Data records

----------------------------------------

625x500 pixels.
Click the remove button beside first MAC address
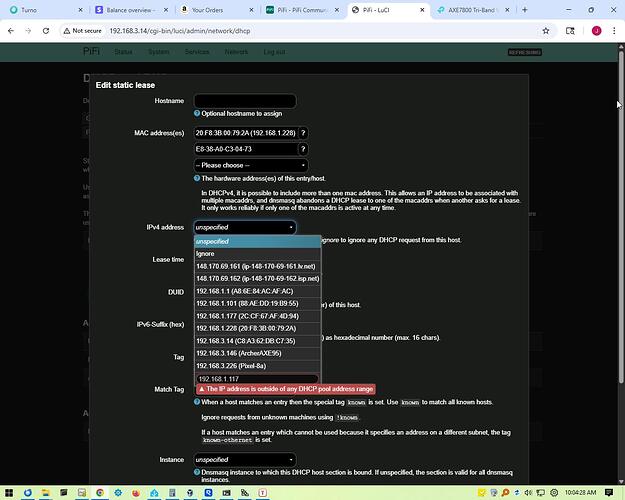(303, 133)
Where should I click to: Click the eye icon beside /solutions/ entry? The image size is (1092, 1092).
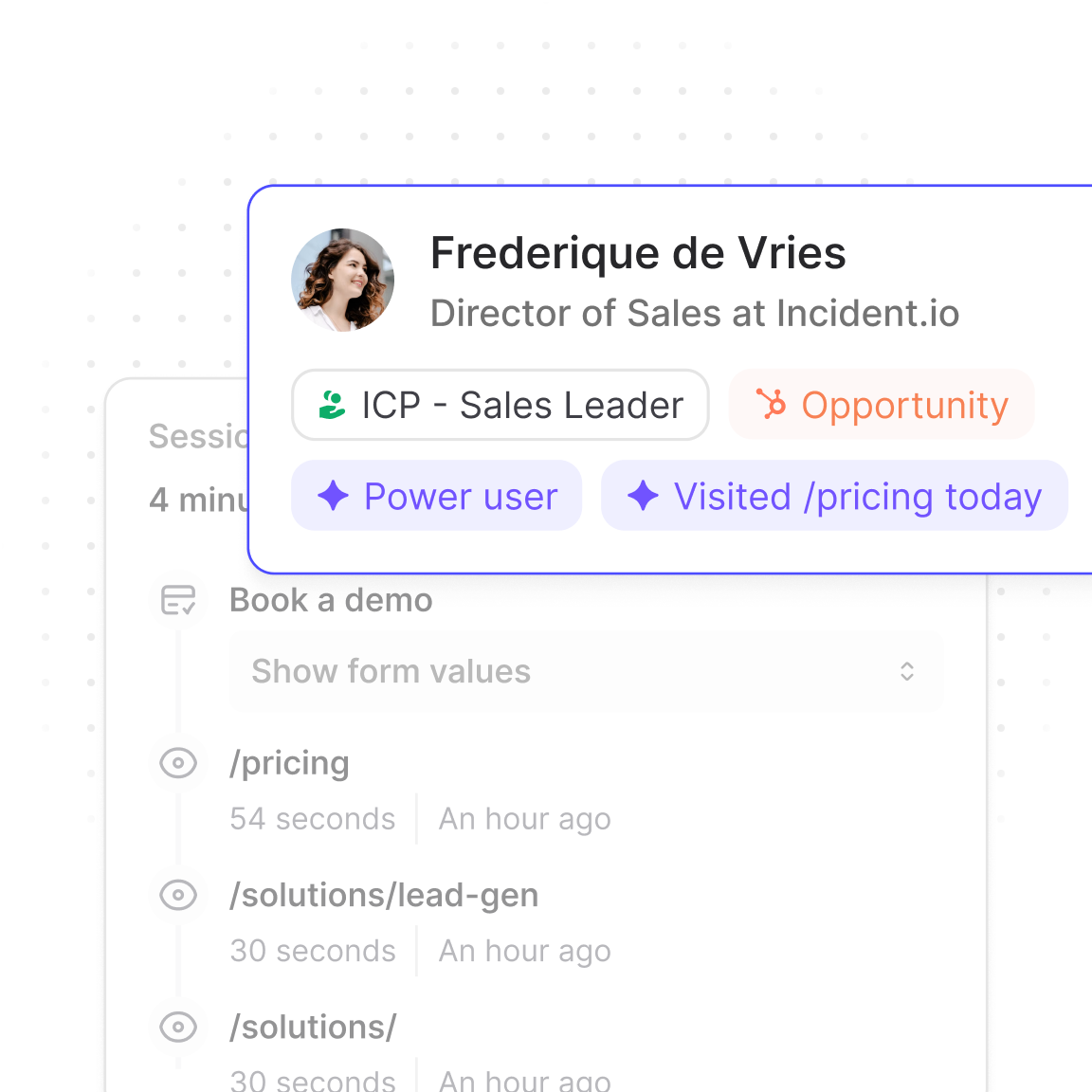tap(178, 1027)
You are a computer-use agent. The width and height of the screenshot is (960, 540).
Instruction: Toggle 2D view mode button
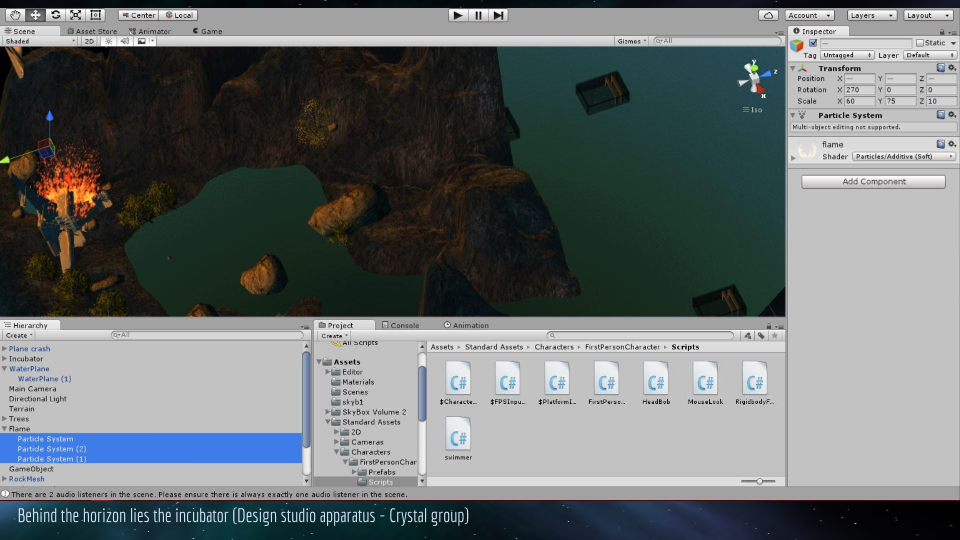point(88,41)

----------------------------------------

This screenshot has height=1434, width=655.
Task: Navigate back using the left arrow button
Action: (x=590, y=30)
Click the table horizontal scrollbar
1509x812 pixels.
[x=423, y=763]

----------------------------------------

**About this task:** What you return must match, character for character, the lines above from the one with "Click the remove" through the one with "You are a computer-use", minus any pictures.

**Exercise solution:**
Click the remove button beside first MAC address
(303, 133)
Where should I click to: Click the eye icon beside /solutions/ entry? The image size is (1092, 1092).
tap(178, 1027)
You are a computer-use agent. The width and height of the screenshot is (960, 540).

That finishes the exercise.